President Trump has arrived in Saudi Arabia’s capital to begin an eight-day foreign tour that will test the new administration’s capacity to manage complex international diplomacy and a growing political crisis at home.
Air Force One touched down at Riyadh’s King Khalid International Airport just before 10 a.m. local time, delivering the Republican who has angered Muslims around the world with his proposed travel ban to the nation that houses Islam’s most holy sites.
Saudi’s royal family is offering an elaborate welcome to a new U.S. president for whom they have great hopes of resetting a bilateral relationship that became increasingly strained during the Obama administration over its pursuit of a nuclear agreement with rival Iran.
The president, joined by First Lady Melania Trump, was greeted by Saudi King Salman on a red carpet rolled to the foot of the presidential jet, just moments before a military flyover.
“It’s a great honor,” Trump told the Saudi leader.
Trump and Salman proceeded to the airport’s VIP arrival terminal, chatting and sipping coffee for five minutes before the president boarded his motorcade to drive to his hotel.
The king was to host the U.S. president and the U.S. delegation later Saturday at the Royal Court for a banquet luncheon, presenting him with the Collar of Abdulaziz Al Saud, among the nation’s highest honors. The two leaders are also expected to sign agreements locking in a new $110-billion arms package to Saudi Arabia, and investments by the Arab state in the U.S. economy.
Trump will then hold separate meetings with the Saudi crown prince and deputy crown prince before traveling to the Murabba Palace for a third welcome ceremony and royal banquet dinner.
White House Chief of Staff Reince Priebus told reporters aboard Air Force One that the president spent the flight meeting with staff, reading newspapers and working on a major speech on Islam he is scheduled to deliver on Sunday to the Arab Islamic Summit.
The rest of the flight was spent getting very little sleep, Priebus said.
White House officials have alternately been eagerly awaiting the trip and gritting their teeth over its potential pitfalls. No modern president has attempted such an ambitious debut on the world stage, and Trump’s itinerary – which also includes a two-day visit to Israel, an audience with Pope Francis at the Vatican, and participation in NATO and G7 summits – is being carefully choreographed to present Trump as a confident commander-in-chief.

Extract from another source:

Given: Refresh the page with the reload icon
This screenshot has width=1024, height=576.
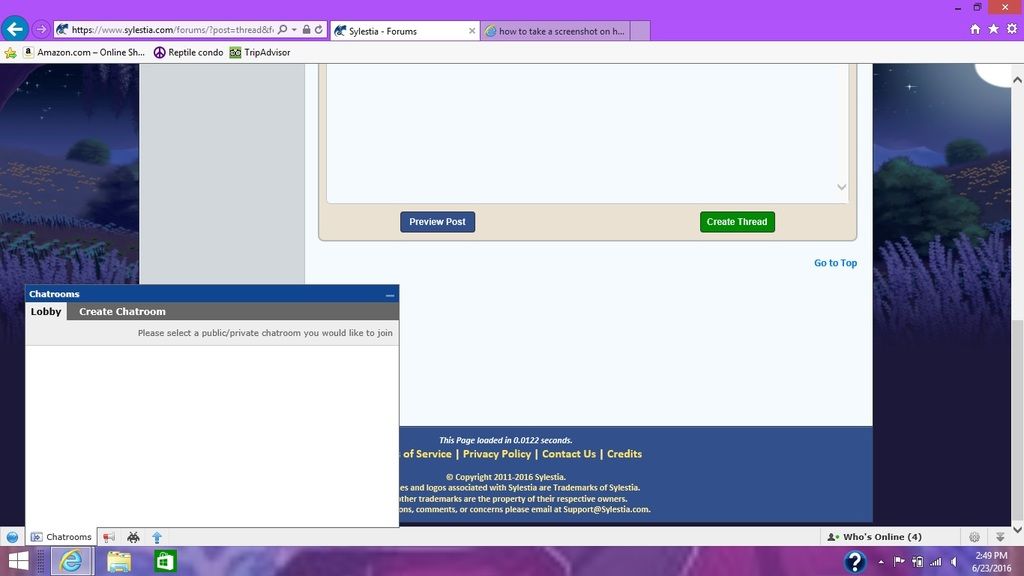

But his decision to fire FBI Director James Comey set off a fast-moving series of developments that turned questions over Russian meddling in the 2016 election and Moscow’s potential influence with key Trump aides into a full-blown crisis, distracting the president as he was meant to be ramping up preparation for the trip.
“As anyone who’s been involved with any of these trips knows, it’s all hands on deck – especially if you have multiple different stops where multiple different agenda topics need to come up,” said Richard Nephew, a senior fellow at the Brookings Institution who worked in the State Department under the Bush and Obama administrations and on Obama’s National Security Council. “There are lots of pitfalls here, starting with the fact that this administration has been for obvious reasons pretty distracted.”
But James Carafano, a foreign policy and national security analyst for the conservative Heritage Foundation who advised the president during the campaign and his transition, said a successful trip could be just what the administration needs.
“The great thing about a foreign trip is, to a great extent you can stage manage it a lot more,” he said. “It does allow the president to detach a little bit from the heated political debate here in the United States and help him lay out how he’s going to engage in two very critical regions in the world.”
Even if the president has been focused elsewhere, his team has been invested in making the trip a success since the administration’s earliest days.
“I think there’s an enormous opportunity in Saudi Arabia to bring the whole Arab world together,” said U.S. Sen. Bob Corker of Tennessee, chairman of the Senate Foreign Relations Committee, who met last week with other senior members of the committee and National Security Advisor H. R. McMaster, deputy National Security Adviser Dina Powell and senior adviser Jared Kushner to discuss the visit.
“They felt very neglected. The Iran agreement in particular was one that really caused them to feel like America’s priorities were not with them. And then you look at the fact that their relationship with Israel has never been better, it is a tremendous opportunity,” Corker said in an interview.
Despite Saudi unease with the Obama administration’s diplomatic efforts with Iran, and Trump’s clear pledge to revisit the deal, Corker said he did not expect the agreement to be a major part of talks.
“I think over time most of the countries would like to see if there’s a way to renegotiate the agreement. Today’s not that time,” he said. “As time goes by over the next couple years, maybe there’s some opportunity for that. But I don’t think that’s what they’re going to focus on.”